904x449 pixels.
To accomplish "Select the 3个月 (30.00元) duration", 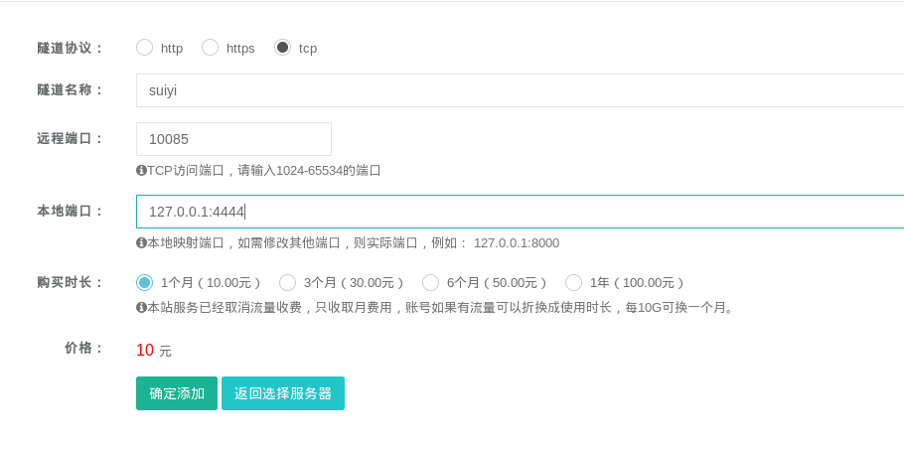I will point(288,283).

________________

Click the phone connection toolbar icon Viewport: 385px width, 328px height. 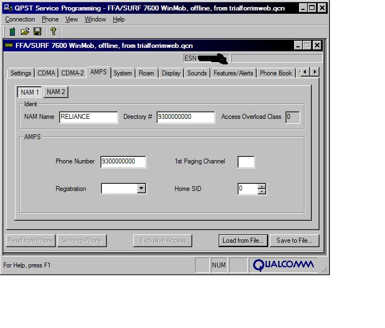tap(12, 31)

________________

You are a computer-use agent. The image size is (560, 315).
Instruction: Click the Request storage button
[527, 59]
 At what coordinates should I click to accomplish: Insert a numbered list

________________

Take the lines above from the one containing "Instruction: Click the Request storage button" to the one containing "At what coordinates" and retype them exactly, both ends included, with nothing added.

Instruction: Click the Request storage button
[527, 59]
 At what coordinates should I click to accomplish: Insert a numbered list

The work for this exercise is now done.